## WORK ORDER:
Begin at the line below that has "You are a GUI" and stop after the line that has "Task: Open the Events menu". Please restate only those lines, word for word.

Pixel coordinate grounding data:
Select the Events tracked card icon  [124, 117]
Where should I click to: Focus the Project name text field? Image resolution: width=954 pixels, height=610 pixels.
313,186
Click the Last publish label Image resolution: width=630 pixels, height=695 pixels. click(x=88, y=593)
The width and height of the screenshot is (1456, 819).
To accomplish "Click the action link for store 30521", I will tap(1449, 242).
==
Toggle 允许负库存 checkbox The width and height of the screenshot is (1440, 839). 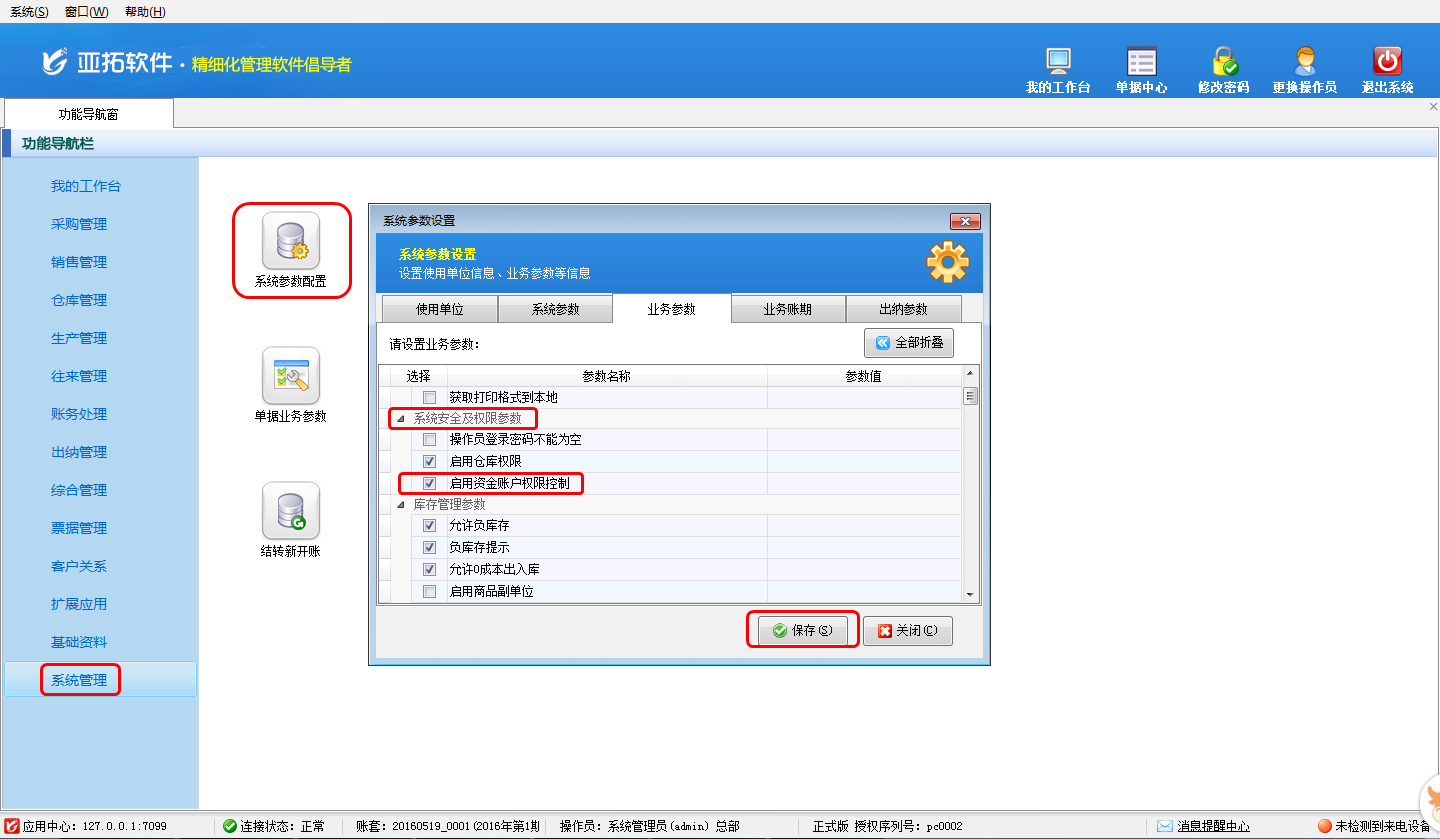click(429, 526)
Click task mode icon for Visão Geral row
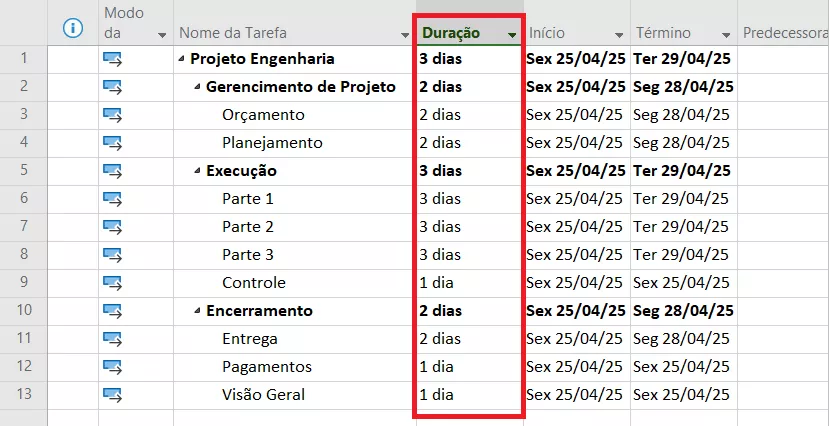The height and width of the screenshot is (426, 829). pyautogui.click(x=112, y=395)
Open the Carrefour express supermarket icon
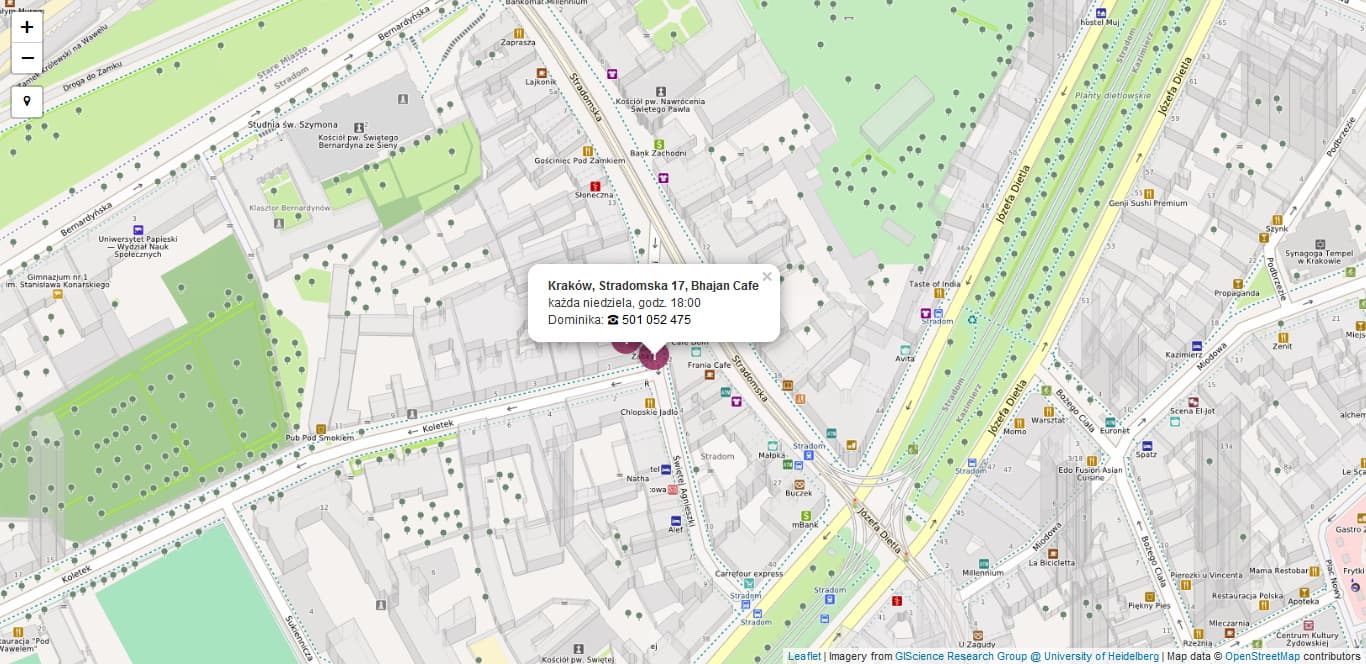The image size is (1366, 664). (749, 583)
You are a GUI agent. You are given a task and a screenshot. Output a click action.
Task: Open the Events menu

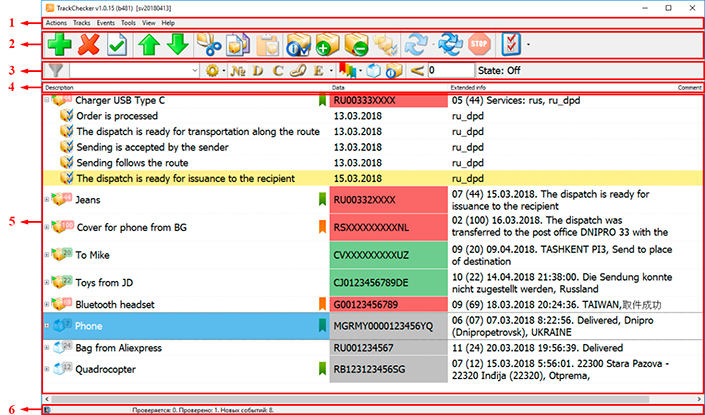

## OUTPUT FOR THIS TASK:
You are a GUI agent. You are given a task and a screenshot. Output a click action.
Task: Open the Events menu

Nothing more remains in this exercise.